Here we will schedule a one pipeline that will download artifacts from minio buckets

## Environment setup

In [3]:
%load_ext extensions

from ipython_secrets import *
from os import environ

# our minio credentials
S3_ENDPOINT = environ['S3_ENDPOINT']
S3_ACCESS_KEY = get_secret('S3_ACCESS_KEY')
S3_SECRET_KEY = get_secret('S3_SECRET_KEY')
S3_BUCKET = 'default'

IMAGE = 'harbor.svc.cluster3.antoncloud1.dev.superhub.io/library/hello'
REGISTRY_SECRET = 'harbor'

EXPERIMENT_NAME = 'Super-Simple'

Loading extensions from ~/dev/applications/app-templates/kubeflow-pipeline/extensions is deprecated. We recommend managing extensions like any other Python packages, in site-packages.


## Generate Docker and Kubernetes configs

Below we generate a dockerfile that will be used to put some `minio` awarness:
- `Dockerfile` - a docker container that will be built and pushed into private docker egistry
- `Kaniko` - deploument job to carry on our container build

In [4]:
%%template Dockerfile
FROM gcr.io/ml-pipeline/ml-pipeline-dataflow-tfdv:85c6413a2e13da4b8f198aeac1abc2f3a74fe789
RUN echo {{IMAGE}}

In [5]:
%templatefile extensions/templates/kaniko.yaml -o kaniko.yaml

### Upload to bucket
Generated files must be uploaded to object storage bucket (i.e s3, minio).

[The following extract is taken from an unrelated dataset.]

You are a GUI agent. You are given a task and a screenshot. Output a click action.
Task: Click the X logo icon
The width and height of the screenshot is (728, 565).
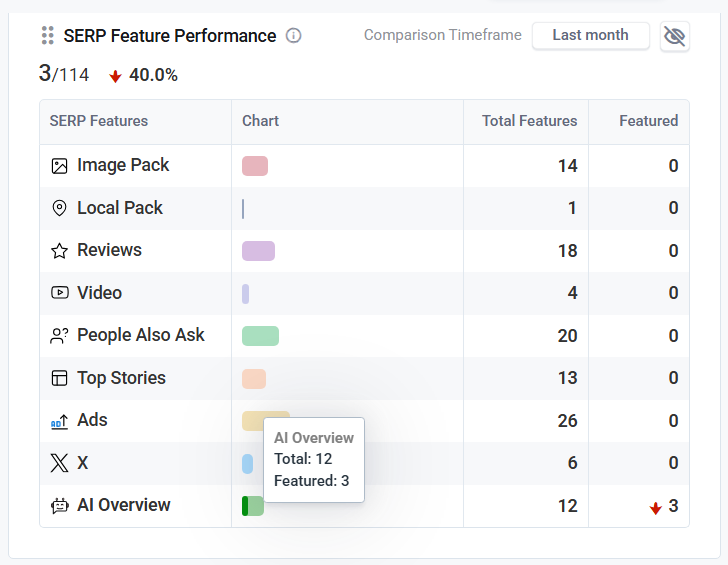59,463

Docker build process (Kaniko) will have to access to s3 bucket

In [10]:
import boto3

s3_client = boto3.client('s3',
    region_name = 'us-east-1',
    endpoint_url = S3_ENDPOINT,
    aws_access_key_id = S3_ACCESS_KEY,
    aws_secret_access_key = S3_SECRET_KEY)

s3_client.upload_file('Dockerfile' , S3_BUCKET, 'Dockerfile')

## Create an expereiment
We must create a new experiment if does not exist

## Define a Pipeline

In [22]:
import kfp.dsl as dsl
from kubernetes import client as k8sc

@dsl.pipeline(
  name='Super simple minio integration',
  description='I as a pipeline want to read a file from minio bucket'
)
def hello_minio_pipeline(filename: dsl.PipelineParam):
    op1 = dsl.ContainerOp(
        name='download',
        image='minio/mc',
        command=['mc', '--no-color'],
        arguments=['cp', 'minio/%s' % filename, '/tmp/results.txt'],
        file_outputs={'downloaded': '/tmp/results.txt'}
    ).add_env_variable(
        k8sc.V1EnvVar(
            name='MC_HOSTS_minio', 
            value='https://%s:%s@%s' % (S3_ACCESS_KEY, S3_SECRET_KEY, S3_ENDPOINT), 
        ))
    op2 = dsl.ContainerOp(
        name='echo',
        image='library/bash:4.4.23',
        command=['sh', '-c'],
        arguments=['echo %s' % op1.output])

### Execute the pipeline

Code below will create a new experiement **Hello Minio** and run it

In [26]:
import kfp
import kfp.compiler as compiler

client = kfp.Client()

try:
    exp = client.get_experiment(experiment_name=EXPERIMENT_NAME)
except ValueError:
    exp = client.create_experiment(EXPERIMENT_NAME)

compiler.Compiler().compile(hello_minio_pipeline, 'pipeline.tar.gz')

run = client.run_pipeline(exp.id, 
                          'pipeline 1', 
                          'pipeline.tar.gz',
                          params={'filename': 'default/hello.txt'})


%%deploy_webhook 'pipeline.tar.gz' 'http://xyz'